Exercise instructions – Update the stretch from the line containing "Task: Visit Matthew" through the line containing "This screenshot has width=433, height=457." by changing every "button" to "control". Return only those lines, with nothing else altered.

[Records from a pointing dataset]
** Start **

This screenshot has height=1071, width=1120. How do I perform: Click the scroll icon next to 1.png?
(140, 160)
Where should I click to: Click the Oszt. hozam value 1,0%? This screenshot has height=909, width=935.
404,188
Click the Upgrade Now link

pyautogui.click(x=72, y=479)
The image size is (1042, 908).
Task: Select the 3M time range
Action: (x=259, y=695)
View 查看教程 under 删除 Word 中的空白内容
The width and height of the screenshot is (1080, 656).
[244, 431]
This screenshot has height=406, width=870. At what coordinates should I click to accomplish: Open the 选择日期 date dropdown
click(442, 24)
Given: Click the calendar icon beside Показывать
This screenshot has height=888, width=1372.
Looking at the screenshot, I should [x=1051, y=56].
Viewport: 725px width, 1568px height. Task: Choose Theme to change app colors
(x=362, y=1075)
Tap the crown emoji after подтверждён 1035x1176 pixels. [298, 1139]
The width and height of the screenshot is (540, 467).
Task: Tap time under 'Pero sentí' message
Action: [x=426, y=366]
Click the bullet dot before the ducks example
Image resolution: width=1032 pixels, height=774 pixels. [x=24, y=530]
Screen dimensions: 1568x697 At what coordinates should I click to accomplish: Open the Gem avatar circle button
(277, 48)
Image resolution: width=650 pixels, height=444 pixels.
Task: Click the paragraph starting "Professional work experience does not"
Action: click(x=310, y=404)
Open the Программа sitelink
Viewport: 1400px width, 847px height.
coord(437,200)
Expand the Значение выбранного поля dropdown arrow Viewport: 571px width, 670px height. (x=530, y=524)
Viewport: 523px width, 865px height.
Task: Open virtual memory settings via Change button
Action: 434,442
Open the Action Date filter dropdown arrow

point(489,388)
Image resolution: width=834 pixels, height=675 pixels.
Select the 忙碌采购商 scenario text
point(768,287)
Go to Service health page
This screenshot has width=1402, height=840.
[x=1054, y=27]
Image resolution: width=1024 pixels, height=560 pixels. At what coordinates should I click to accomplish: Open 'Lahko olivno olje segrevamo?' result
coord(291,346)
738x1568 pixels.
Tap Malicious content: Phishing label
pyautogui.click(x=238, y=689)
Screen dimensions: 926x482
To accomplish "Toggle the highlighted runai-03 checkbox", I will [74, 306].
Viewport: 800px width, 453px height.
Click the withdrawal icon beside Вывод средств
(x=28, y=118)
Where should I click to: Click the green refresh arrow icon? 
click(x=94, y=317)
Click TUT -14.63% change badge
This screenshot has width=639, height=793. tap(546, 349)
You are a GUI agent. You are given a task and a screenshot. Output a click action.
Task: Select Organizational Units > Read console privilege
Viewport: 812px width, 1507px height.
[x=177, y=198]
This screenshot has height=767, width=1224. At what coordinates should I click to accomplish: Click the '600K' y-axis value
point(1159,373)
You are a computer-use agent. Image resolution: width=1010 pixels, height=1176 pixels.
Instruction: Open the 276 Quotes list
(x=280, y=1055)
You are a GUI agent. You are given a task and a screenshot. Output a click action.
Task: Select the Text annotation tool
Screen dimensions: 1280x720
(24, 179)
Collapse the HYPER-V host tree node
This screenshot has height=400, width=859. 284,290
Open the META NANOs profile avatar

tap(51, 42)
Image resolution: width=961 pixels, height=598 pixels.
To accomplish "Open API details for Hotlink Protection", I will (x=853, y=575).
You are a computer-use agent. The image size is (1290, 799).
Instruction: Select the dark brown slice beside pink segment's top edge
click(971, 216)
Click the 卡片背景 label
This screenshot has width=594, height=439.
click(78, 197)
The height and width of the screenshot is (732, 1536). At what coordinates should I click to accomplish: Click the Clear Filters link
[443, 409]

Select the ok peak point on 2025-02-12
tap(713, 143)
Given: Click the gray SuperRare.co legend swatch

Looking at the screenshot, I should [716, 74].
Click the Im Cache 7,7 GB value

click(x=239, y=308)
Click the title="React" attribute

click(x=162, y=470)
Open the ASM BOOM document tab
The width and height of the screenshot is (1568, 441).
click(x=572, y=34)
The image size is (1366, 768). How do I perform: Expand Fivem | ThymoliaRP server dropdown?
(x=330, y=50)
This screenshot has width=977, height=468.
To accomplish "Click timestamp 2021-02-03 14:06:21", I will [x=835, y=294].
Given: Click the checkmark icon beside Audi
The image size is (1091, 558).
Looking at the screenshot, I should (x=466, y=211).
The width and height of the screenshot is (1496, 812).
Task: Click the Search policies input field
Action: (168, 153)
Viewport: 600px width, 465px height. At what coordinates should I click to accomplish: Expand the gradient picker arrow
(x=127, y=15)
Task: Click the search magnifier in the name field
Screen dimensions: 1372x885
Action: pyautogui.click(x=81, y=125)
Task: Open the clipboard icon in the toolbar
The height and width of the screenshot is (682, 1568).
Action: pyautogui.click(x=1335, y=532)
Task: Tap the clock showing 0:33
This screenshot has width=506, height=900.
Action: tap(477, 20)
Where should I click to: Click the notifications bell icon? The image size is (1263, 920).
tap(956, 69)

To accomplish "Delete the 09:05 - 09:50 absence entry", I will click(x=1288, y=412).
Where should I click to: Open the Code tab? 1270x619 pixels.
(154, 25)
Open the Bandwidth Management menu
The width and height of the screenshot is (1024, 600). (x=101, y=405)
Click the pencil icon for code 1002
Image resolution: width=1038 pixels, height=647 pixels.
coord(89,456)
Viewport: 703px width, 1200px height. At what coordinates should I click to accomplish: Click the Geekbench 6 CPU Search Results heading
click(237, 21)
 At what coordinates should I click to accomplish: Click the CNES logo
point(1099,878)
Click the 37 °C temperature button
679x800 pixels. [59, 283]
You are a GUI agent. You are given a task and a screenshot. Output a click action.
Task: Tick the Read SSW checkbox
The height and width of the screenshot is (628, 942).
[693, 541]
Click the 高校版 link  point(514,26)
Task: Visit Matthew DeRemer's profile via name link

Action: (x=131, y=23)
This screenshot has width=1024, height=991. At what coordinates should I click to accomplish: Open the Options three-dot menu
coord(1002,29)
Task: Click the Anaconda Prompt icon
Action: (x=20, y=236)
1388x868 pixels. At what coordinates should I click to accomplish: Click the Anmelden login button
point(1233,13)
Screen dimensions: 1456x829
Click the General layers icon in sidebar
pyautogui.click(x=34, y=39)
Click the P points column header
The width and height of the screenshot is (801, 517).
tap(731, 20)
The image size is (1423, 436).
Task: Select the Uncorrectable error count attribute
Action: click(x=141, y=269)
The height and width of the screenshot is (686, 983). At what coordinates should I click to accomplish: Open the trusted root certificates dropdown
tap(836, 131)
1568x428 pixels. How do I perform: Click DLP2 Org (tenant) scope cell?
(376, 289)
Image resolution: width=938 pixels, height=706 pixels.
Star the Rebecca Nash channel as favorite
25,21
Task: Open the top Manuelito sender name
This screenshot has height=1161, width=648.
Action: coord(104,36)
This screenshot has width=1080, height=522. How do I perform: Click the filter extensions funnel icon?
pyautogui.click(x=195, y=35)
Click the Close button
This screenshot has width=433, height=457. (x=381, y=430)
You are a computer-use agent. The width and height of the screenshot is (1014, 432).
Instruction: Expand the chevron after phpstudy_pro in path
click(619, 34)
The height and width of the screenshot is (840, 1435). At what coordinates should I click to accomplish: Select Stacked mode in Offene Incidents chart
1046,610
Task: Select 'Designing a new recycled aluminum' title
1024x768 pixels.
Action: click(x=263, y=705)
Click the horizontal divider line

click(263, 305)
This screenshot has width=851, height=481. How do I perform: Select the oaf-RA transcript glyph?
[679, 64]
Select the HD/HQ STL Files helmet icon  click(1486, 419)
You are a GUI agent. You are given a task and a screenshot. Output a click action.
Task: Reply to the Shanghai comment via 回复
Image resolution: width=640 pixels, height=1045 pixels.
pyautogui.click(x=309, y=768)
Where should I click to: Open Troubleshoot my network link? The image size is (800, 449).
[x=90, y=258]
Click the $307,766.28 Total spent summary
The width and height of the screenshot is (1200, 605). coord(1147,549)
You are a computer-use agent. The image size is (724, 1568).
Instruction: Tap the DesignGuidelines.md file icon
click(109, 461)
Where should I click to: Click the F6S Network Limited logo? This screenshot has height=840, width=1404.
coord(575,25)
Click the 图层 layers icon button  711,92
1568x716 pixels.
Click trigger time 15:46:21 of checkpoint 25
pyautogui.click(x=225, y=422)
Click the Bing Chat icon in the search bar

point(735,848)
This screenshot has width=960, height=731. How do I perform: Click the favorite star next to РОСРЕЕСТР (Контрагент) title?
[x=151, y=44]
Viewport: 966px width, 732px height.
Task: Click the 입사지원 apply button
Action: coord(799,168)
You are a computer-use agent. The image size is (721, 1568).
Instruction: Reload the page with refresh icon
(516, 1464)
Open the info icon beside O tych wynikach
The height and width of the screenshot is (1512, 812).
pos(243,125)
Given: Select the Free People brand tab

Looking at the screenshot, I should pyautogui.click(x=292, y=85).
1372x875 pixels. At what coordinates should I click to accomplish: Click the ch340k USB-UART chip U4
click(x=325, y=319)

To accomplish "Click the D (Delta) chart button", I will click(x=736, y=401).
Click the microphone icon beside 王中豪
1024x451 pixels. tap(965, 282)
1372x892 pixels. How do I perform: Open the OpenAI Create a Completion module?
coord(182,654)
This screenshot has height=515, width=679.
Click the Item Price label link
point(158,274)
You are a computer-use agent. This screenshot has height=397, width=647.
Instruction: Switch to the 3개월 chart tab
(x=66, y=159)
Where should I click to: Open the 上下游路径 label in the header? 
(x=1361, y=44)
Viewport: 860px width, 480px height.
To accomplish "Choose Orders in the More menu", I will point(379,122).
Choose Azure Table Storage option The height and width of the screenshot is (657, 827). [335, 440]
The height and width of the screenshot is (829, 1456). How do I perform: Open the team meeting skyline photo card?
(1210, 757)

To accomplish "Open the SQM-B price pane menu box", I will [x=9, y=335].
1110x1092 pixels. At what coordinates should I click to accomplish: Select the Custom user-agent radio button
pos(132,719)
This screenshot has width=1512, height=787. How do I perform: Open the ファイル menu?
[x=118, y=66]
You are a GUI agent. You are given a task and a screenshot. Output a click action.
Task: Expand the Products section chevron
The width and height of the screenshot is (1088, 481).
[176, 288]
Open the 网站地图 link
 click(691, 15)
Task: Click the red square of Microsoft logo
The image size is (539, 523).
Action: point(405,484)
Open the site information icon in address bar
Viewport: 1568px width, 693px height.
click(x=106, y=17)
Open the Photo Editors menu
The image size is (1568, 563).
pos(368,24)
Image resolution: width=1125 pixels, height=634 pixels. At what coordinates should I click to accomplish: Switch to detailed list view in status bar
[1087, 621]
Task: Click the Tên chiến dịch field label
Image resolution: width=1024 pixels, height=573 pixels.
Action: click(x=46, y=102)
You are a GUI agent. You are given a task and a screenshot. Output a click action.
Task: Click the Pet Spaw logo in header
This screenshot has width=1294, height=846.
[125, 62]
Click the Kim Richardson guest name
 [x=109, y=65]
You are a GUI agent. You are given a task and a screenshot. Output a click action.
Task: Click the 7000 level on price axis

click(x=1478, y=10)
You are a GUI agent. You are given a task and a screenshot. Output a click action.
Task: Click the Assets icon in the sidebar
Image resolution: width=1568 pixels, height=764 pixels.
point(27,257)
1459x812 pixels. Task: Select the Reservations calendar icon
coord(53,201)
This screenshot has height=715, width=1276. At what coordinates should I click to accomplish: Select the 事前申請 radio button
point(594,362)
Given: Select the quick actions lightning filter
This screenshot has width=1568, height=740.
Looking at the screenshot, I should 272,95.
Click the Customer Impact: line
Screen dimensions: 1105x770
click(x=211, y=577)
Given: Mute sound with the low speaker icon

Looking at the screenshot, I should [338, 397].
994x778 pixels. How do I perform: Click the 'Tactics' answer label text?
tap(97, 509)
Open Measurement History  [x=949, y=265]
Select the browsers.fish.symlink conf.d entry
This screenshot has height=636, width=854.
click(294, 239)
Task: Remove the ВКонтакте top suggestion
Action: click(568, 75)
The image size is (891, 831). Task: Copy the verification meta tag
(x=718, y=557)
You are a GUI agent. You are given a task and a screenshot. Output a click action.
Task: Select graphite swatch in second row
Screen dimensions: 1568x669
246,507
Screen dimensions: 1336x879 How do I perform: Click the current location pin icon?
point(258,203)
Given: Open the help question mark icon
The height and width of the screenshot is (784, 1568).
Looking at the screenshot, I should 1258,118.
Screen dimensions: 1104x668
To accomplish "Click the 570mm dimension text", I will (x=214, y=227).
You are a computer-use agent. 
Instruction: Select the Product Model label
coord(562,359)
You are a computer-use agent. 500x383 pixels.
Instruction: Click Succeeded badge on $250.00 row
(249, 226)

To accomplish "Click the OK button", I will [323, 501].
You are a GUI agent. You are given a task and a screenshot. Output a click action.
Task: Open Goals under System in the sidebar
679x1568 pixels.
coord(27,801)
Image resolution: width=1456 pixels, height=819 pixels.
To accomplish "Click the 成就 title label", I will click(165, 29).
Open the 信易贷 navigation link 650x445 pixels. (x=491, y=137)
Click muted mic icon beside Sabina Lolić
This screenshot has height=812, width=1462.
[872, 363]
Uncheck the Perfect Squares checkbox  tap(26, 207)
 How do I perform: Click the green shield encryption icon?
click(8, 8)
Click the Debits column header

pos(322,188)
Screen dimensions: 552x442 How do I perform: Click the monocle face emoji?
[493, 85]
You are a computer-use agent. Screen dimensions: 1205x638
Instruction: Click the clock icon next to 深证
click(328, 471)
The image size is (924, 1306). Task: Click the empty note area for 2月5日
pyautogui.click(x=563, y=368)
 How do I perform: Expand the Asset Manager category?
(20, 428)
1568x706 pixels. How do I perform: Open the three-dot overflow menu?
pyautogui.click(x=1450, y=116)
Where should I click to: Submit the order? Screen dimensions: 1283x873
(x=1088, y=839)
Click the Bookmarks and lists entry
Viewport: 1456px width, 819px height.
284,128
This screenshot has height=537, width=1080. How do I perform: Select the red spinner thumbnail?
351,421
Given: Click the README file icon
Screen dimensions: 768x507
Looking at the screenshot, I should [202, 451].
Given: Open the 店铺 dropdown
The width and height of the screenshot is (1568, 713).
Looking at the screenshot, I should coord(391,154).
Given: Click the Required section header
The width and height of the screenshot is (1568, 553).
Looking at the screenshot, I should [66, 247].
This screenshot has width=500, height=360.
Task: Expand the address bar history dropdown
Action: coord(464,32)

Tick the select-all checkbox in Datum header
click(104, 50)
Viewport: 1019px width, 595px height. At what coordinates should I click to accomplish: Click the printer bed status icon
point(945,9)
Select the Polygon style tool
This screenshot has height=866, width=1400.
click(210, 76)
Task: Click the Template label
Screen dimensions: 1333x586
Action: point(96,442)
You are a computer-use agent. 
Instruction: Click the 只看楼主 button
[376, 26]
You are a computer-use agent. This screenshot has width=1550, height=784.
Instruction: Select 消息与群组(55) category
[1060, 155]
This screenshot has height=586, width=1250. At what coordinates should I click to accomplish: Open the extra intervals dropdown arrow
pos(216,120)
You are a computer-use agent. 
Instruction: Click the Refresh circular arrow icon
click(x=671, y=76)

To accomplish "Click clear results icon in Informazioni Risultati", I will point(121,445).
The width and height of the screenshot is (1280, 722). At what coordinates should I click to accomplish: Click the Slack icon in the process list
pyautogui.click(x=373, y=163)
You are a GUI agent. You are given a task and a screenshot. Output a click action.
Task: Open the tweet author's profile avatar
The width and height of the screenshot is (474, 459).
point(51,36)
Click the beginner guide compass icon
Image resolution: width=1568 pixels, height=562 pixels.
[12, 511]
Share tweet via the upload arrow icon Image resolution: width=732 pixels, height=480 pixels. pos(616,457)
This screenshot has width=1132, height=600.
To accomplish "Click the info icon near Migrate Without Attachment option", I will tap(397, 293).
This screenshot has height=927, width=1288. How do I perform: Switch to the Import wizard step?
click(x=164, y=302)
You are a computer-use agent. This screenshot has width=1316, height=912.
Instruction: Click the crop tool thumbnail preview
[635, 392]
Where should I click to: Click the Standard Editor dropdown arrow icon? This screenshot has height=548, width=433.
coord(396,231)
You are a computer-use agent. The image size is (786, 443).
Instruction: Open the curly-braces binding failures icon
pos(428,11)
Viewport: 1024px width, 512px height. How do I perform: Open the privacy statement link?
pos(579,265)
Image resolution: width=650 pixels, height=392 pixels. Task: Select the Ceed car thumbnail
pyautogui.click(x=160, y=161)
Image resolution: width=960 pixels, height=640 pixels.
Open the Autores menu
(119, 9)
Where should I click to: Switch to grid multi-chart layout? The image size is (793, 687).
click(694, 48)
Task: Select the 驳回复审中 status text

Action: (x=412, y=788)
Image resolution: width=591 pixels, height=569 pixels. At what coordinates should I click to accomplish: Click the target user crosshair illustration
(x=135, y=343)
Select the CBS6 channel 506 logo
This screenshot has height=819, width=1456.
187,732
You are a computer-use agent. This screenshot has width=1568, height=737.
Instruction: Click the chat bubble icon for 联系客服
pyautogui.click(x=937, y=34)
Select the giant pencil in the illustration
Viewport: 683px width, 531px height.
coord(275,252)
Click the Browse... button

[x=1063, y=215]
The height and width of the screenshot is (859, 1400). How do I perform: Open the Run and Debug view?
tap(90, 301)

** End **

Final answer –
Task: Visit Matthew DeRemer's profile via name link

Action: (x=131, y=23)
This screenshot has width=1024, height=991. At what coordinates should I click to accomplish: Open the Options three-dot menu
coord(1002,29)
Task: Click the Anaconda Prompt icon
Action: (x=20, y=236)
1388x868 pixels. At what coordinates should I click to accomplish: Click the Anmelden login control
point(1233,13)
Screen dimensions: 1456x829
Click the General layers icon in sidebar
pyautogui.click(x=34, y=39)
Click the P points column header
The width and height of the screenshot is (801, 517).
tap(731, 20)
The image size is (1423, 436).
Task: Select the Uncorrectable error count attribute
Action: click(x=141, y=269)
The height and width of the screenshot is (686, 983). At what coordinates should I click to accomplish: Open the trusted root certificates dropdown
tap(836, 131)
1568x428 pixels. How do I perform: Click DLP2 Org (tenant) scope cell?
(376, 289)
Image resolution: width=938 pixels, height=706 pixels.
Star the Rebecca Nash channel as favorite
25,21
Task: Open the top Manuelito sender name
This screenshot has height=1161, width=648.
Action: coord(104,36)
This screenshot has width=1080, height=522. How do I perform: Click the filter extensions funnel icon?
pyautogui.click(x=195, y=35)
Click the Close control
This screenshot has width=433, height=457. (x=381, y=430)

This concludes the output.